[[ DATA, beginning ]]

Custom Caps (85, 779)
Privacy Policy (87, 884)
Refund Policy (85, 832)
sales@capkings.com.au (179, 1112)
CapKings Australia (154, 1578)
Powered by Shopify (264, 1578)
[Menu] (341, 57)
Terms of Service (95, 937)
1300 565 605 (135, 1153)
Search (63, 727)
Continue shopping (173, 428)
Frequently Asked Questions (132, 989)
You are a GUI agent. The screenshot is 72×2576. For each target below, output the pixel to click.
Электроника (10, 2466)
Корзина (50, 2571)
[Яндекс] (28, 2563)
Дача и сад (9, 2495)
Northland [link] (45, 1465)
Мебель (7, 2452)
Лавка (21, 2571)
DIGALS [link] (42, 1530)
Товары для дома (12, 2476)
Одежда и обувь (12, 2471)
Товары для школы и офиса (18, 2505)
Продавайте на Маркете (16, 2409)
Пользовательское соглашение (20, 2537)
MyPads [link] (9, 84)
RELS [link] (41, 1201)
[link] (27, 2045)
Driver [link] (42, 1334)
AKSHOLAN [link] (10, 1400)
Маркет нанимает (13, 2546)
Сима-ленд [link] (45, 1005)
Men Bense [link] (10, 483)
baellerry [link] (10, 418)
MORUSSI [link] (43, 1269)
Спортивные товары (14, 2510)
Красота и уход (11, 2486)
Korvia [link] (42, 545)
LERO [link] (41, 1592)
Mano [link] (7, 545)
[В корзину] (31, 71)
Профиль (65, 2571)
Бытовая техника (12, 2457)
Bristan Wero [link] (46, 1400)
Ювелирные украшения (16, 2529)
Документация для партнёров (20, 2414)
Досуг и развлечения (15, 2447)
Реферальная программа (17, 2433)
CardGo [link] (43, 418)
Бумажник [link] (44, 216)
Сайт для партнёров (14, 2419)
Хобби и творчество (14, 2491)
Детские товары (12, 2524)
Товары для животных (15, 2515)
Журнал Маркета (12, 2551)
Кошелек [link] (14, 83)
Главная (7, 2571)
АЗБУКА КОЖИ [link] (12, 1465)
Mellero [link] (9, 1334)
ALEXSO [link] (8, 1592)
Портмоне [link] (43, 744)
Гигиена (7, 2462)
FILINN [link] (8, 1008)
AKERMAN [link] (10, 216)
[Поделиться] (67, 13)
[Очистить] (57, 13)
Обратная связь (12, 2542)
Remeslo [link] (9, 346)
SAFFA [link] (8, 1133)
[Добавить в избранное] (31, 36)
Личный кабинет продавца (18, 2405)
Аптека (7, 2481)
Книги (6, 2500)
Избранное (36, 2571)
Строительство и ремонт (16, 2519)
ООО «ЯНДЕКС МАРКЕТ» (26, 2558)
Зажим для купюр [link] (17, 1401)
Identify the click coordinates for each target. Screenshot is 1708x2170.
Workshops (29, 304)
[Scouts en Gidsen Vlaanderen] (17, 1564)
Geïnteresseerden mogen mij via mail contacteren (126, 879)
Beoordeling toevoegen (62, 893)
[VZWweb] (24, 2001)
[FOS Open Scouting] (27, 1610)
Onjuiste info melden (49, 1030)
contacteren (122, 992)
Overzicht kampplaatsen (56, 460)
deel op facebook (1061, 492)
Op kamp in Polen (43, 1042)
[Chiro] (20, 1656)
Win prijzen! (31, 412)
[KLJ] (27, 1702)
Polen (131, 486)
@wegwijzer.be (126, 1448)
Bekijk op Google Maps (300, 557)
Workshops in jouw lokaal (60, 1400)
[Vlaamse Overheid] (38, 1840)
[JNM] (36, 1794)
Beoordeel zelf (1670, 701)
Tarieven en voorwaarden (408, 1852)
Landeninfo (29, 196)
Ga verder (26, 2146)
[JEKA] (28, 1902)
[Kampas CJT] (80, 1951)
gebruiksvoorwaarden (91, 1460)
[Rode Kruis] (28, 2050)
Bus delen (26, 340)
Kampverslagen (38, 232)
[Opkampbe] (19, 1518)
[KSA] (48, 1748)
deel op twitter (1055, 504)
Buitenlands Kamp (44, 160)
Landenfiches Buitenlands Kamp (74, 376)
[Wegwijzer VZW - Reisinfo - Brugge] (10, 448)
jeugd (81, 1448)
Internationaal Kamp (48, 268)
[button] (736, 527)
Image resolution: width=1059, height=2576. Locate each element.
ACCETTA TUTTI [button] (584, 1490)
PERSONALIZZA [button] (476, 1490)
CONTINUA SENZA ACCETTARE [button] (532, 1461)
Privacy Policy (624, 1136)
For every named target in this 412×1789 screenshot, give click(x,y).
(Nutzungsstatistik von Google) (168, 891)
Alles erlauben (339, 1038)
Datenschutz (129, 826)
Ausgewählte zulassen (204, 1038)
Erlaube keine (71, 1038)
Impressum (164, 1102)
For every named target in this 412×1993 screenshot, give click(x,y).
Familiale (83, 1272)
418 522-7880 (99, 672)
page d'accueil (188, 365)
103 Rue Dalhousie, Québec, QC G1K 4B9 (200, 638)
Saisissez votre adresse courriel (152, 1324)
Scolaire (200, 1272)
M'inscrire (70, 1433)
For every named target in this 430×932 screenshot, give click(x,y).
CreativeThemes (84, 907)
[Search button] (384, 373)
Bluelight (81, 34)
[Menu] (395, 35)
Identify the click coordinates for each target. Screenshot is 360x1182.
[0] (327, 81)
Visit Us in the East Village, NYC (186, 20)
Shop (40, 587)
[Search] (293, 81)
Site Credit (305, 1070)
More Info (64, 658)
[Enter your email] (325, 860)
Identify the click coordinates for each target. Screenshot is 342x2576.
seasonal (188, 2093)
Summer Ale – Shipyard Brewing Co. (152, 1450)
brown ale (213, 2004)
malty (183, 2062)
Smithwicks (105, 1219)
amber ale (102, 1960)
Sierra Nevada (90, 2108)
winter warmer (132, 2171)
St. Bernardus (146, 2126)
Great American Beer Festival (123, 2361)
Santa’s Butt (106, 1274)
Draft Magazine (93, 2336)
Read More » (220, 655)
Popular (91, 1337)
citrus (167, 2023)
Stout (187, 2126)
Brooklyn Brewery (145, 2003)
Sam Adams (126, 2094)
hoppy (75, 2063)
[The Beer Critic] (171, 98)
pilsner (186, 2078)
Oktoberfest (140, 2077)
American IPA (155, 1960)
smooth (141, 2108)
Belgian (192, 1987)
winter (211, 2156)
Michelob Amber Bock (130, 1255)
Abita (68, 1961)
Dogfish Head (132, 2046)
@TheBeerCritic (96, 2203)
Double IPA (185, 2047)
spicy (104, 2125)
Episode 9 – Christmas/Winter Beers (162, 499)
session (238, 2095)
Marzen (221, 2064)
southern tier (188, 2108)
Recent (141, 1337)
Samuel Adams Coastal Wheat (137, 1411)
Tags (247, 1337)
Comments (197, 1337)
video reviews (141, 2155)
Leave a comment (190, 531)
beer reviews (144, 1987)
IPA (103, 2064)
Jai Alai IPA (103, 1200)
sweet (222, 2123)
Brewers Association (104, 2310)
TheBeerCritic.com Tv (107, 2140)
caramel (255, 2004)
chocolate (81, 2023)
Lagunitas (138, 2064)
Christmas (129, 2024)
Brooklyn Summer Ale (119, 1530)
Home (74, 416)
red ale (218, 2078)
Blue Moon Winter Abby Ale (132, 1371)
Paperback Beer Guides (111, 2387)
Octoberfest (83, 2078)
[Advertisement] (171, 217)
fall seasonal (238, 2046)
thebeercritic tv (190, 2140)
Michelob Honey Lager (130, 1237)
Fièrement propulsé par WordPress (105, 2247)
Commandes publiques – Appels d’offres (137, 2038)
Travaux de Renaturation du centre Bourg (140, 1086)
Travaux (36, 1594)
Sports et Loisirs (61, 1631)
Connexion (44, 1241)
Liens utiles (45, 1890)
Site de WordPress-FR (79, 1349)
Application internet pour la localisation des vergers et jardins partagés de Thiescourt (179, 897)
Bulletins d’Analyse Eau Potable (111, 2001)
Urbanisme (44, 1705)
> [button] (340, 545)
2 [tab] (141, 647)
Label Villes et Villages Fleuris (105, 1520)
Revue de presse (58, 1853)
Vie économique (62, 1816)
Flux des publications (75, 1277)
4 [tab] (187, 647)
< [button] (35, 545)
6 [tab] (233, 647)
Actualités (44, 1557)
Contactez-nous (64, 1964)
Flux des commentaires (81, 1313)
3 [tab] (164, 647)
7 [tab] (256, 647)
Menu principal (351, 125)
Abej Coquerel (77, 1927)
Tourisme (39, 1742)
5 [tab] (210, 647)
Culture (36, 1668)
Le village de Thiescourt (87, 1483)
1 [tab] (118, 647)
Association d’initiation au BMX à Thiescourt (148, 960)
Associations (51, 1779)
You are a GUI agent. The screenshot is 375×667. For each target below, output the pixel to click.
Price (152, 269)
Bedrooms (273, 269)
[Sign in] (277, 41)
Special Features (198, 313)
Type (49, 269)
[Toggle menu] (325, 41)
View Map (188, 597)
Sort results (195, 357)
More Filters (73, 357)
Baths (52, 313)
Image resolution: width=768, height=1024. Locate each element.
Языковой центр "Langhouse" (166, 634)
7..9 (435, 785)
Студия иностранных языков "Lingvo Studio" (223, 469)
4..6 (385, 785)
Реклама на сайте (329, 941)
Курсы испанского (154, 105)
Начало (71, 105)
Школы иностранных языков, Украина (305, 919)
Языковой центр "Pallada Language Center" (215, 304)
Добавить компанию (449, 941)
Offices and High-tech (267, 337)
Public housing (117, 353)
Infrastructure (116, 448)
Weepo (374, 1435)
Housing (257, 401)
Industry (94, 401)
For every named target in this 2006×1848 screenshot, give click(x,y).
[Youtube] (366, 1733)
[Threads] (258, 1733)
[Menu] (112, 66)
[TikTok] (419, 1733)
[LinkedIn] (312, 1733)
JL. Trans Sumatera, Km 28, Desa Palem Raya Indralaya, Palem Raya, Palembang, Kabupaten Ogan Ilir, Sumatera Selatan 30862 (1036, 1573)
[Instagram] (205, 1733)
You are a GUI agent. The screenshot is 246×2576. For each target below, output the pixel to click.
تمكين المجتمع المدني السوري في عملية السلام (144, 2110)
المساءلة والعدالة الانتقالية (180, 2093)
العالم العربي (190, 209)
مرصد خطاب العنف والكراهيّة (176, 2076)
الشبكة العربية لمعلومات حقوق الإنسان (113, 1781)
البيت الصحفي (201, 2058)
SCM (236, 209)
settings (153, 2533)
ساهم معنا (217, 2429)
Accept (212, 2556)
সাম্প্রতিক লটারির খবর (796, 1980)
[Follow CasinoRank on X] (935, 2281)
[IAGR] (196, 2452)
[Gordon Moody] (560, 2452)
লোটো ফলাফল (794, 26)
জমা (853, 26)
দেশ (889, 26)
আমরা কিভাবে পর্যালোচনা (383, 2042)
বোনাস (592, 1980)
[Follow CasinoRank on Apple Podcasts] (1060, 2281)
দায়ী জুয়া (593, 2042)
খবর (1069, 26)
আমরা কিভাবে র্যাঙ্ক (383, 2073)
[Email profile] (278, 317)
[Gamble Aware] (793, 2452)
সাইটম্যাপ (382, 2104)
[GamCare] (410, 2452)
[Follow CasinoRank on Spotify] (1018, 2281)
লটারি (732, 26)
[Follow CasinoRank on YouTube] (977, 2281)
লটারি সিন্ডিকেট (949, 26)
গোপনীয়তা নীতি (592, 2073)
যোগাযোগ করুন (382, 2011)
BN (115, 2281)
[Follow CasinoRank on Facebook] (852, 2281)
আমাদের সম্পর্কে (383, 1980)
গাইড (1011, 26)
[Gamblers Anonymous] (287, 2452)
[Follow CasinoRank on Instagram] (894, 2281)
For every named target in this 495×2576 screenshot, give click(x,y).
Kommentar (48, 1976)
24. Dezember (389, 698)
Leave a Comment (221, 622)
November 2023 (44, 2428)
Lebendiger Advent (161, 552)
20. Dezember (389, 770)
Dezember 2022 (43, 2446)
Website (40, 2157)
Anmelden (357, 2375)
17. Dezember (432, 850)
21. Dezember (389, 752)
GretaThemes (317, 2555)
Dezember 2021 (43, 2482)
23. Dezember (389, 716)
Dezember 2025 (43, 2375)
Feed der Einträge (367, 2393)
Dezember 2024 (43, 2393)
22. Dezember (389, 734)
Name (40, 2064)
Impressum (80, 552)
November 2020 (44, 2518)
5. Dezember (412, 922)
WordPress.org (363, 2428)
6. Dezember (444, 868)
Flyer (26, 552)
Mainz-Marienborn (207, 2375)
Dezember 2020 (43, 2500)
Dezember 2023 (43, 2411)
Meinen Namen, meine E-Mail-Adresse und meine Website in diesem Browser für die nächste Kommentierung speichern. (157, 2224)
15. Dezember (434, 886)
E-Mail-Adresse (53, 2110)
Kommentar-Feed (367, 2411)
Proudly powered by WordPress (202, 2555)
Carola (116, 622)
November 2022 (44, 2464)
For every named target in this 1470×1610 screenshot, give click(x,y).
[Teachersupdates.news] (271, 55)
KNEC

[[ DATA, end ]]

WHAT THIS TASK INVOLVES: With "иностранных" as the search string, filter the records and return each line that has it.

RESULT OF THE TASK:
Студия иностранных языков "Lingvo Studio" (223, 469)
Школы иностранных языков, Украина (305, 919)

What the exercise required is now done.